Error - CPU usage is over 80%


Next, go to the webmail inbox and refresh it. There should only be an email something goes wrong, so hopefully you don't see a new email.

To test out your script, you can install the stress tool.

`sudo apt install stress`

Next, call the tool using a good number of CPUs to fully load our CPU resources:

`stress --cpu 8`

Allow the stress test to run, as it will maximize our CPU utilization. Now run health_check.py by opening another SSH connection to the linux-instance. Navigate to Accessing the virtual machine on the navigation pane on the right-hand side to open another connection to the instance.

Now run the script:

`./health_check.py`

Check your inbox for any new email.

Open the email with the subject "Error - CPU usage is over 80%" by double clicking it.
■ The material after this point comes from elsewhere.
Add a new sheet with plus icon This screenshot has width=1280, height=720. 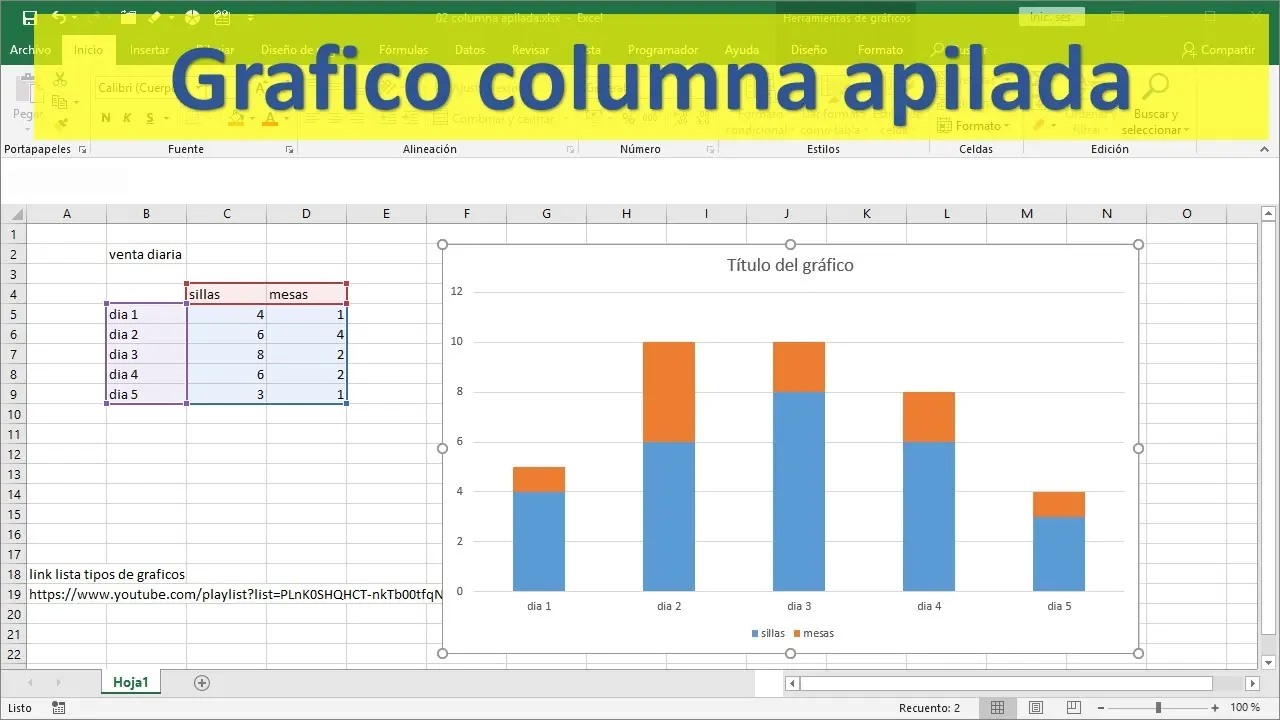pos(202,683)
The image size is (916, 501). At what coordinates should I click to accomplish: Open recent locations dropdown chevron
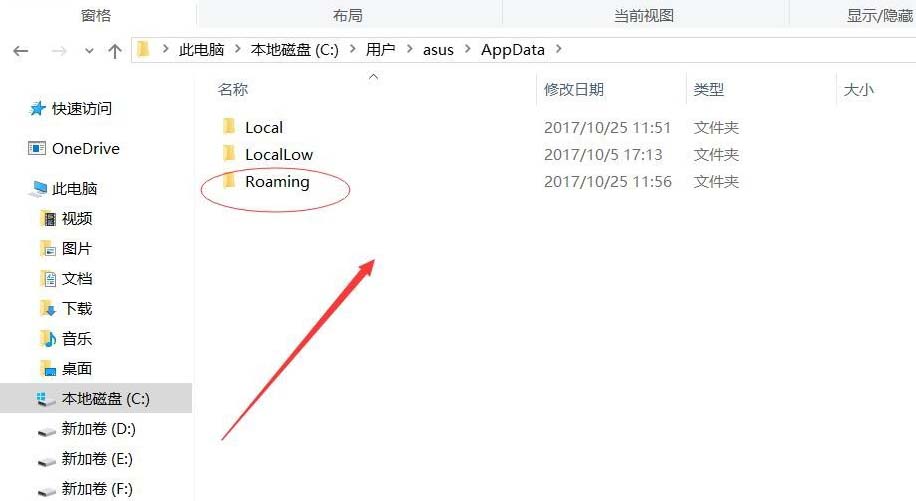tap(89, 51)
Close the stress --cpu command by clicking Ctrl-c.

Now, you will be setting a cron job that executes the script health_check.py every 60 seconds and sends health status to the respective user.

To set a user cron job use the following command:

`crontab -e`

Enter 1 to open in the nano editor. Now, set the complete path for health_check.py script, and save by clicking Ctrl-o, Enter key, and Ctrl-x.